The FINANCIAL — Except for the drop recorded in 2009 following the financial crisis, the value of European Union (EU) imports of goods from China has significantly increased over the last decade, from €129.2 bn in 2004 to a peak of €302.5 bn in 2014. Exports, which did not decline in 2009, have more than tripled over the period 2004-2014 to hit €164.7 bn last year. The EU trade deficit with China, continuous during the whole period, decreased between 2010 and 2013, before growing again in 2014 to -€137.7 bn.
China is the second most important EU trading partner behind the United States, accounting for 14% of total extra- EU trade in goods in 2014 (compared with 9% in 2004). Over this 10-year time period, the share of China in extra- EU imports increased from 12.6% in 2004 to 18.0% in 2014, and its share in exports almost doubled (5.1% in 2004 vs. 9.7% in 2014), according to EU.
Manufactured goods dominate both imports and exports
EU trade in goods with China is clearly dominated by manufactured goods, which accounted in 2014 for 97% of total EU imports from China and 86% of EU exports to China. The €152.0 bn deficit recorded by the EU for its trade in manufactured goods with China is only partially offset by a small EU surplus in primary goods (+€9.5 bn), in particular for raw materials (+€6.3 bn).
Germany and Finland, only EU Member States recording a surplus in goods with China
Among the EU Member States, Germany (€75.0 bn or 46% of EU exports of goods to China) was by far the largest exporter to China in 2014, followed at a distance by the United Kingdom (€19.6 bn or 12%), France (€16.2 bn or 10%) and Italy (€10.5 bn or 6%). Compared with 2013, exports to China increased in each of these four largest partners. At EU level, exports of goods to China grew by 11% in 2014.
Germany (€60.9 bn or 20% of EU imports of goods from China) was also the largest importer from China in 2014, ahead of the Netherlands2 (€57.3 bn or 19%), the United Kingdom (€45.8 bn or 15%), France (€25.4 bn or 8%) and Italy (€25.1 bn or 8%). Among these top EU importers from China, imports increased in all in 2014. EU imports of goods from China rose by 8% in 2014.
Every EU Member State recorded a deficit in trade in goods with China in 2014, except Germany (+€14.1 bn €) and Finland (+€0.7 bn). The largest deficits were observed in the Netherlands2 (-€48.8 bn), the United Kingdom (-€26.2 bn), Italy (-€14.6 bn), Spain (-€12.4 bn), France (-€9.2 bn) and Poland (-€8.9 bn).
Growing surplus in EU trade in services with China
EU exports of services to China jumped by 27% between 2012 and 2014, from €25.1 bn to €31.7 bn, while imports increased more moderately, from €20.0 bn in 2012 to €22.6 bn in 2014. As a result, the EU surplus in trade in services with China grew by €4.0 bn over the last three years, from €5.1 bn in 2012 to €9.2 bn in 2014. This surplus was mainly due to surpluses in travel services (+€3.3 bn), charges for the use of intellectual property (+€3.1 bn) and as well as telecommunications, computer and information services (+€2.5 bn).
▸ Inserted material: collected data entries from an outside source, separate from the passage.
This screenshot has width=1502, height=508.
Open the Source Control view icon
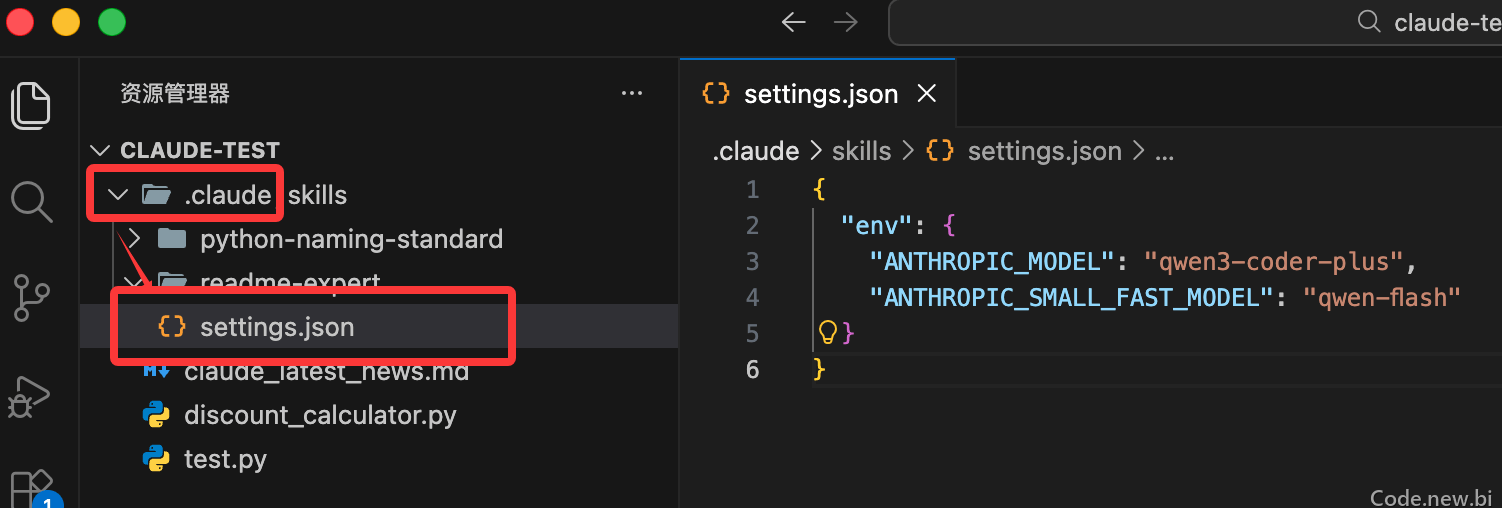(31, 298)

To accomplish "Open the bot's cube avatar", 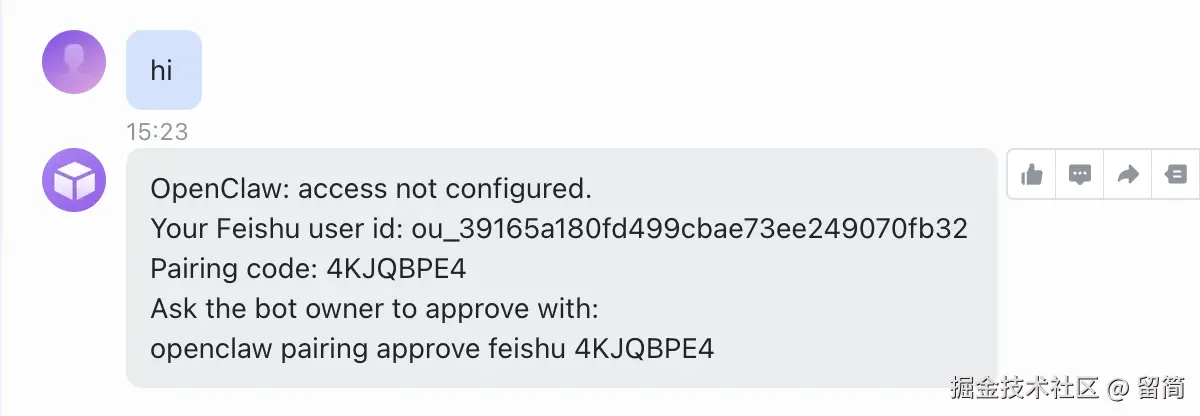I will [74, 180].
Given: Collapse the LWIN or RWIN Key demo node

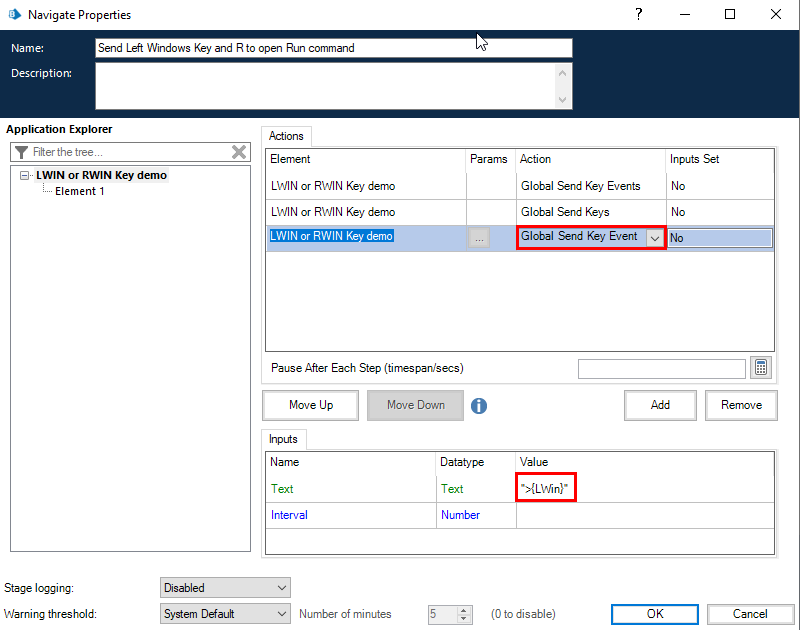Looking at the screenshot, I should [x=25, y=176].
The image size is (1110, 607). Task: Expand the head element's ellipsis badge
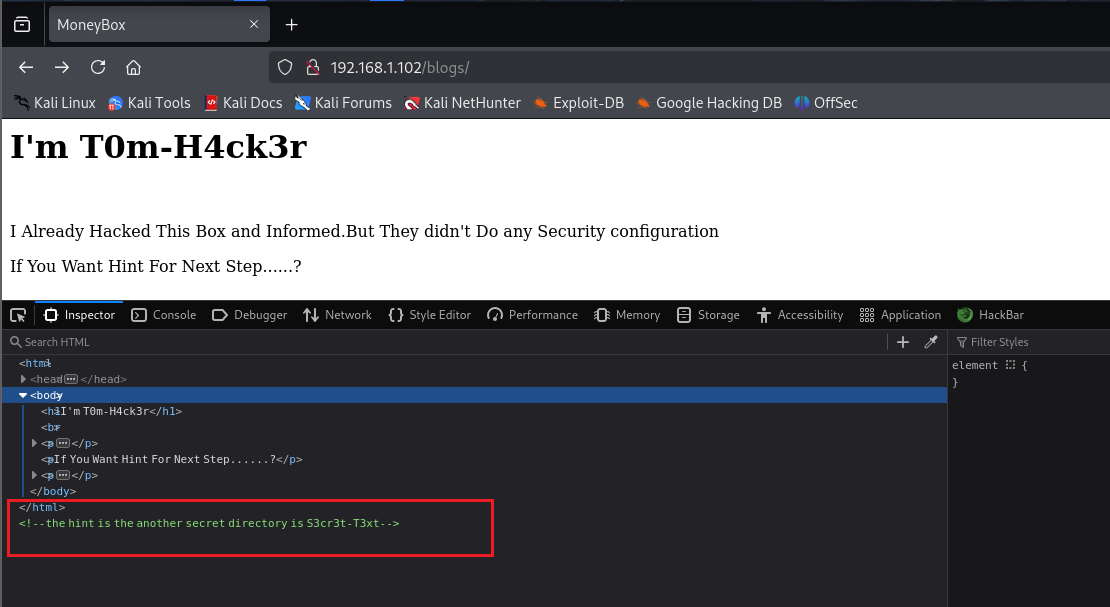71,379

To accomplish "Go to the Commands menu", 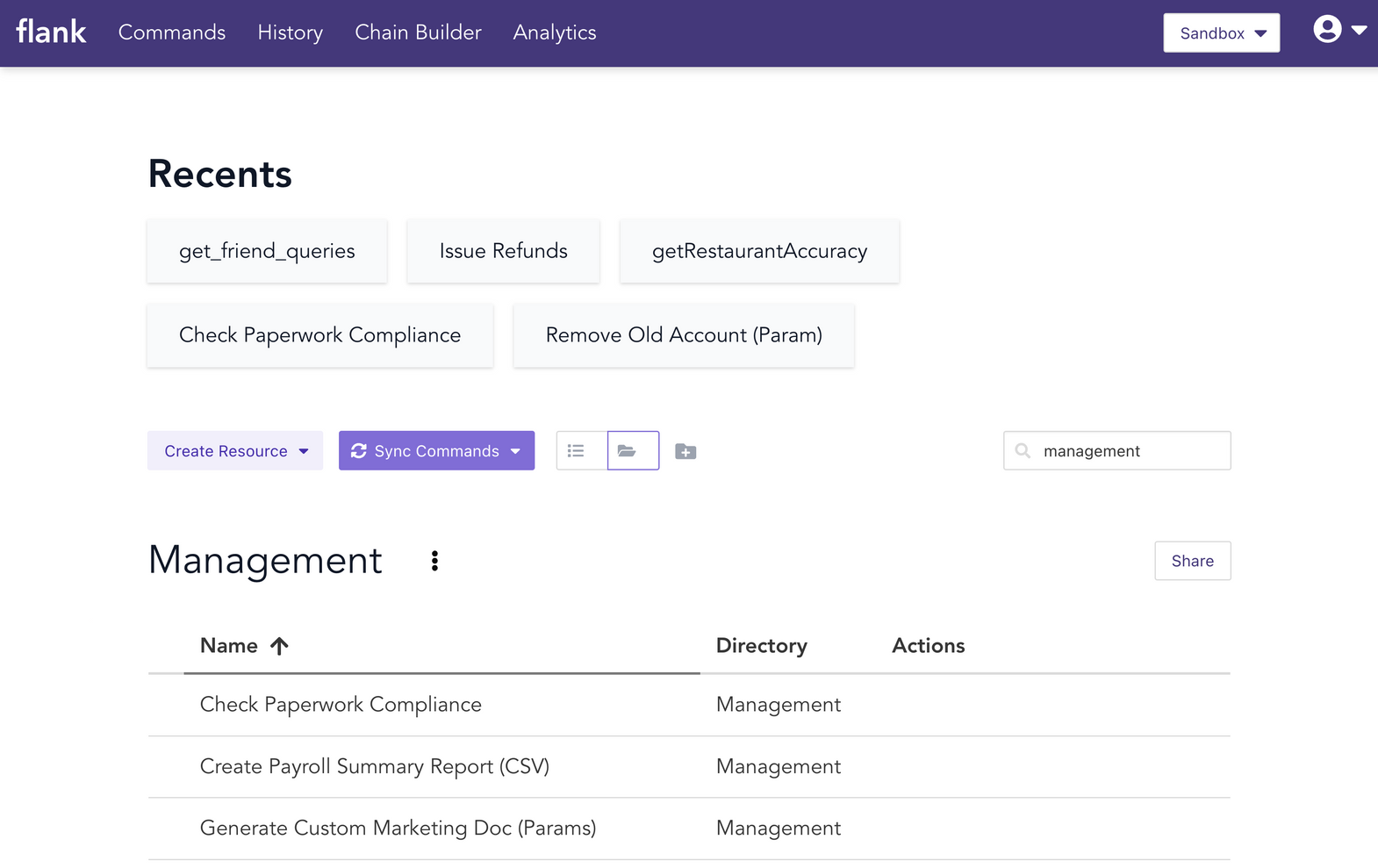I will pyautogui.click(x=172, y=32).
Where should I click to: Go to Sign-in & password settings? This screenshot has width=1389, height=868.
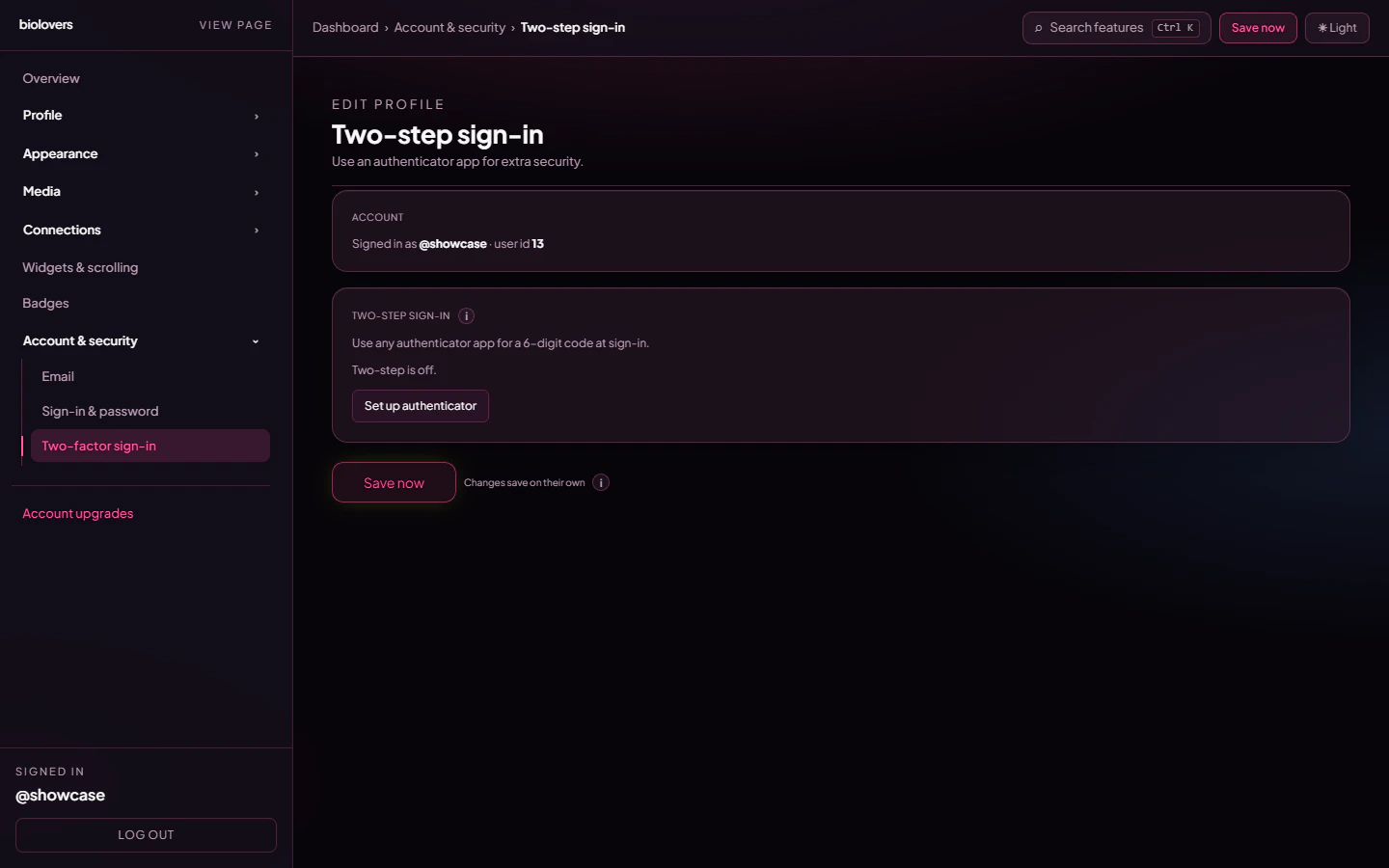pyautogui.click(x=99, y=411)
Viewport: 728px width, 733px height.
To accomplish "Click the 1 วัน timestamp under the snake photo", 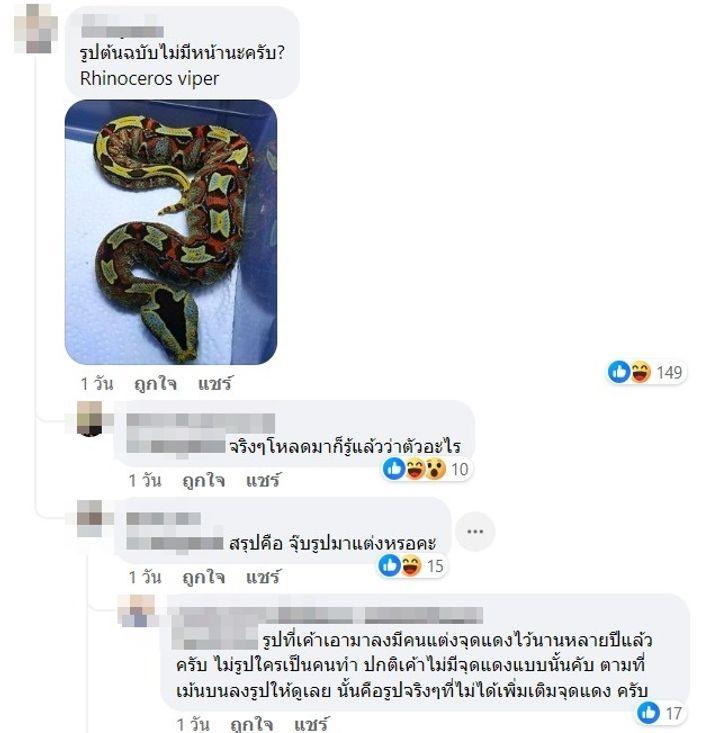I will [97, 384].
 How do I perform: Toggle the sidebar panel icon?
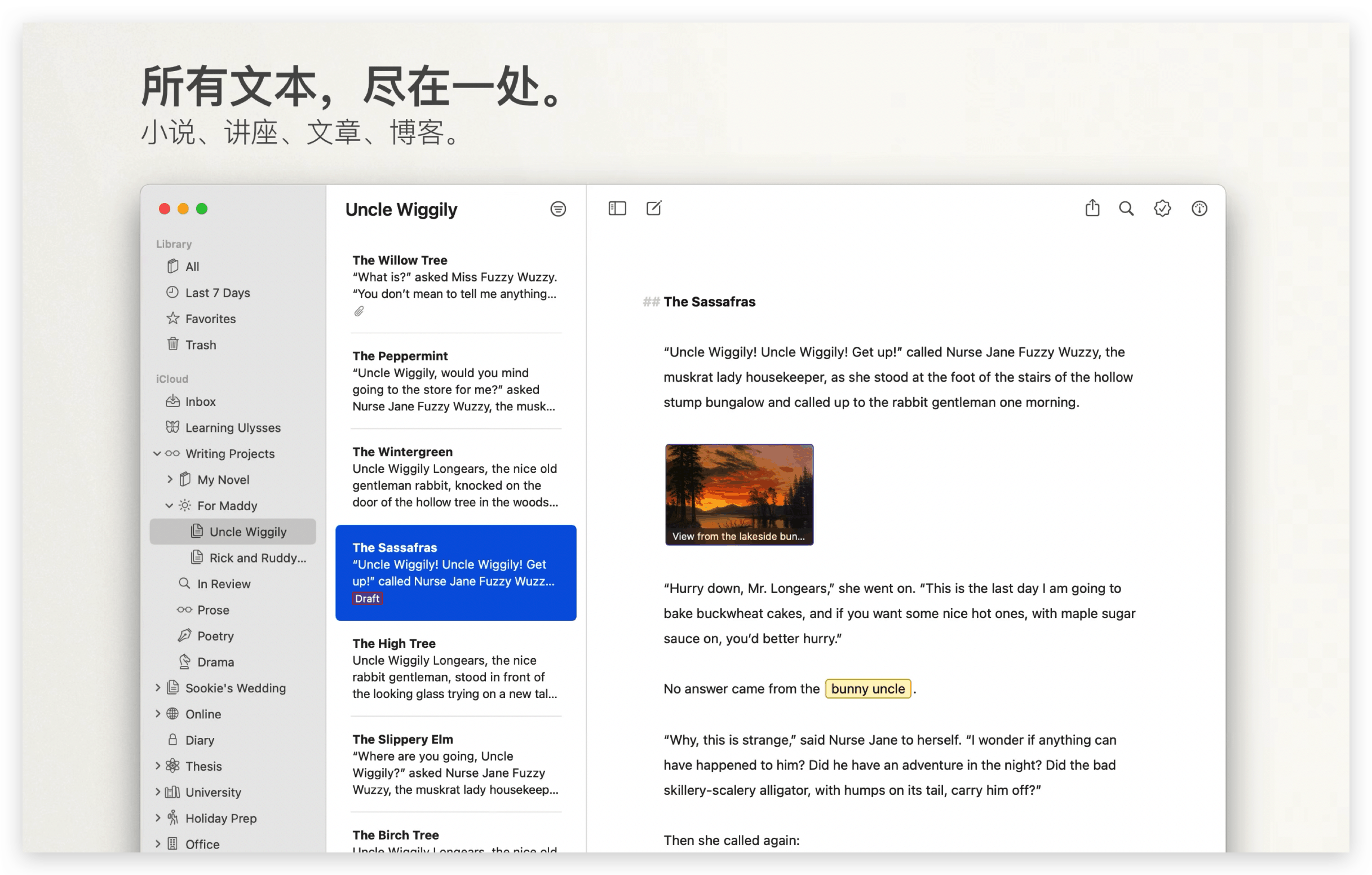pyautogui.click(x=617, y=208)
The most significant deficit was registered for transport services (-€1.7 bn). China accounted in 2014 for around 4% of total extra-EU trade in services, representing the third most important EU partner behind the United States and Switzerland.
China net investor in the EU in 2014
Although fluctuating from one year to the next, Foreign Direct Investment (FDI) flows between the EU and China have continuously been positive over the last four years. In 2014, EU investment in China however decreased to €9.1 bn, while Chinese investment flows into the EU rose to reach €12.1 bn, meaning that China was a net investor in the EU last year.